GaggiX · on April 19, 2023

Standard attention has memory quadratic in sequence length, whereas FlashAttention has memory linear in sequence length. Also FalshAttention is faster.

sroussey · on April 19, 2023

So there must be a downside to FlashAttention. What is it?

lhl · on April 19, 2023

https://arxiv.org/abs/2205.14135 - Section 5 suggests that the biggest limitation is that custom CUDA kernels need to be coded on a per-GPU architecture basis.

fpgaminer · on April 19, 2023

FlashAttention is mathematically identical to standard attention, so in theory there's no downside. In practice, numerical inaccuracies of floating point mean that the results differ slightly. I don't know of any papers going in depth to analyze what impact those variances have in a range of real models, but generally speaking deep models handle slightly variances well. I've not noticed any difference in my applications training models.

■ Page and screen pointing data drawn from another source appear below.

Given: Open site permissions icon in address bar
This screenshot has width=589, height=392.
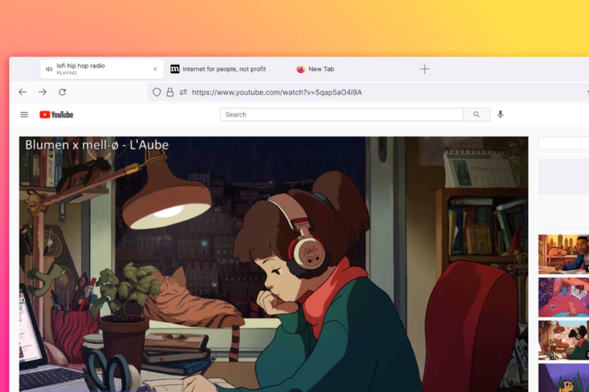Looking at the screenshot, I should click(x=183, y=92).
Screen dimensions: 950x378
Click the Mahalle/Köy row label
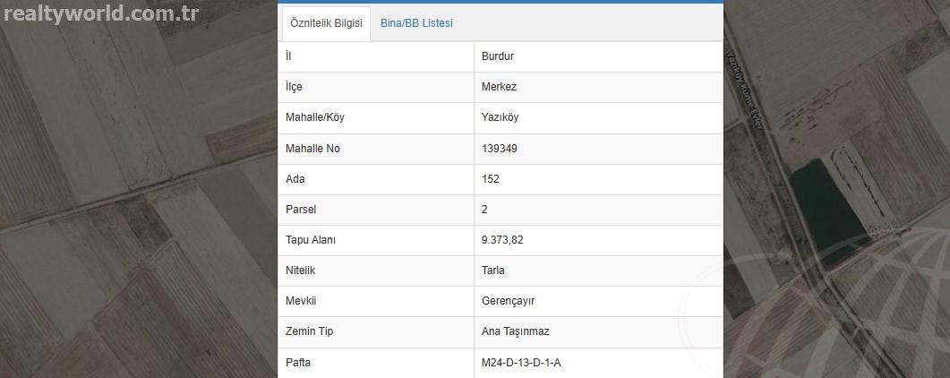(x=314, y=117)
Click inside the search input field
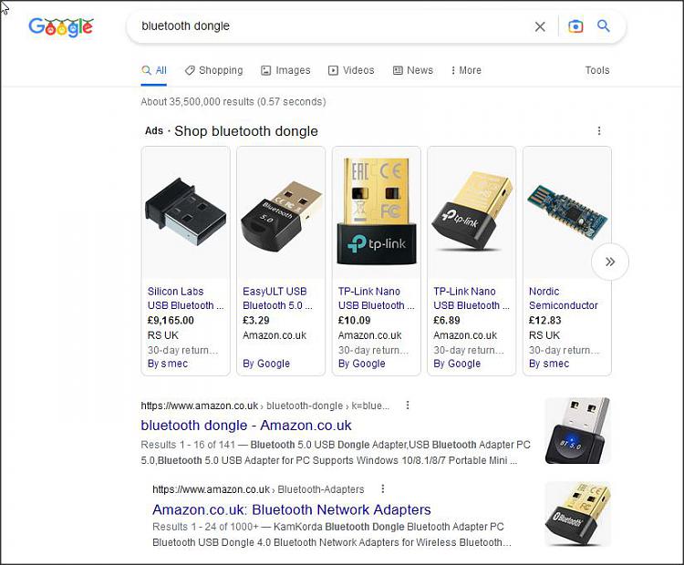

And tons of people use FlashAttention as a drop-in replacement on models trained on standard attention (e.g. using xformers in StableDiffusion).

Also in practice FlashAttention is still relatively new so it isn't well supported in libraries yet. Until PyTorch 2.0 you had to either implement it yourself, or use something like xformers which comes with a bag of caveats. PyTorch 2.0 now has it built-in, and it's easy to use, but the implementation is incomplete so you can't, for example, use it with an attention mask (which is needed in LLMs, for example).

tl;dr: Basically none, but it just isn't well supported yet.

kiraaa · on April 19, 2023

installing it is a nightmare

WithinReason · on April 19, 2023

According to the paper Flash Attention also needs quadratic memory:

Let 𝑁 be the sequence length, 𝑑 be the head dimension, and 𝑀 be size of SRAM with 𝑑 <= 𝑀 <= 𝑁𝑑. Standard attention (Algorithm 0) requires Θ(𝑁𝑑+𝑁²) HBM accesses, while FlashAttention (Algorithm 1) requires Θ(𝑁²𝑑²M⁻¹) HBM accesses.

GaggiX · on April 19, 2023

https://github.com/HazyResearch/flash-attention#memory

"standard attention has memory quadratic in sequence length, whereas FlashAttention has memory linear in sequence length."

I guess you have just reported how many times the layer will need to access the memory, not how much memory usage scales with sequence length.